Our "Midas" has all those gold crowns in his upper jaw and electric headlights on a dark clear night are not to be compared with his illumination. Our Midas has the old King Midas backed clear off the board.
Of course, dear, we can, and do do porcelain work. Can't make porcelain inlays on these trips, account of that work requiring an electric furnace, but crowns and teeth we can supply. For crowns and bridge-work gold is stronger and more durable and we always advise our patients to take it for that reason. Of course if they want porcelain we give it to 'em, in fact we give 'em anything they want, ~ if it's within reason, or possible.
That's too bad about your gold crowns showing when you laugh dear. Maybe some of these days I'll be able to show you what I can do in the way of changing them to porcelain.

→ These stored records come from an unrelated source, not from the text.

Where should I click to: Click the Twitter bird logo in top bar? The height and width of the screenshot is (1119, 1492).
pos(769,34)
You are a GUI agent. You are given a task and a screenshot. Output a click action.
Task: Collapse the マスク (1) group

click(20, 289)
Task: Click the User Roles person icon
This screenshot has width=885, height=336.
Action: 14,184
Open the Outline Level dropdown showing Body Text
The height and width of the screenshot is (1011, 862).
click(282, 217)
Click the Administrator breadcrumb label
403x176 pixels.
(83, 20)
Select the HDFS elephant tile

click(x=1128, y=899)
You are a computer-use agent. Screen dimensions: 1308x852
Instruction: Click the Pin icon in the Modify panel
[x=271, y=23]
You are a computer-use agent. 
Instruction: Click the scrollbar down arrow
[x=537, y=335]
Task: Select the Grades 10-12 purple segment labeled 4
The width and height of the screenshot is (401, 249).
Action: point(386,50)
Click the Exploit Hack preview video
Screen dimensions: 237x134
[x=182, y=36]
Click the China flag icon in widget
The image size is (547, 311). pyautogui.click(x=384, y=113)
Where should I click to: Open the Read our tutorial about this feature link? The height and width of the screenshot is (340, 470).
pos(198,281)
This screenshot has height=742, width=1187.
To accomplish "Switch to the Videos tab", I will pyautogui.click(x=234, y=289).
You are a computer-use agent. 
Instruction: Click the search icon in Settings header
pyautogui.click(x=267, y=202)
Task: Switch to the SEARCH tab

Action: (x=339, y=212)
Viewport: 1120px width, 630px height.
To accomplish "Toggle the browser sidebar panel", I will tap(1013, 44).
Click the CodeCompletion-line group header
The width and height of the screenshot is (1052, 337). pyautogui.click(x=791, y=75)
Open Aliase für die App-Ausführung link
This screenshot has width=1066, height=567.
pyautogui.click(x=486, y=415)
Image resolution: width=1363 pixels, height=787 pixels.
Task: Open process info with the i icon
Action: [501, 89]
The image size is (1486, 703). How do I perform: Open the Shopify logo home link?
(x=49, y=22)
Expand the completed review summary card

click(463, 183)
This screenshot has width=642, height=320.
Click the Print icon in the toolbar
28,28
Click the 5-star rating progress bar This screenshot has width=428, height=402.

I should say I don't advise gold in the anterior teeth, altho' I, myself, have "a plenty."
You bet that one is a good picture of you and I'm going to keep it right in my pocket where I can take a look at it whenever I want to, and I want to now, so wait a second. You're unchanged dear; you're just as sweet looking as before.
Tell me what the S in your name stands for and don't tell me it's Samanthy or even Sophia.
With love dear I'm
February 4th 1916
[Editor's note: The "S" in my grandmother's name stands for "Simmonds."]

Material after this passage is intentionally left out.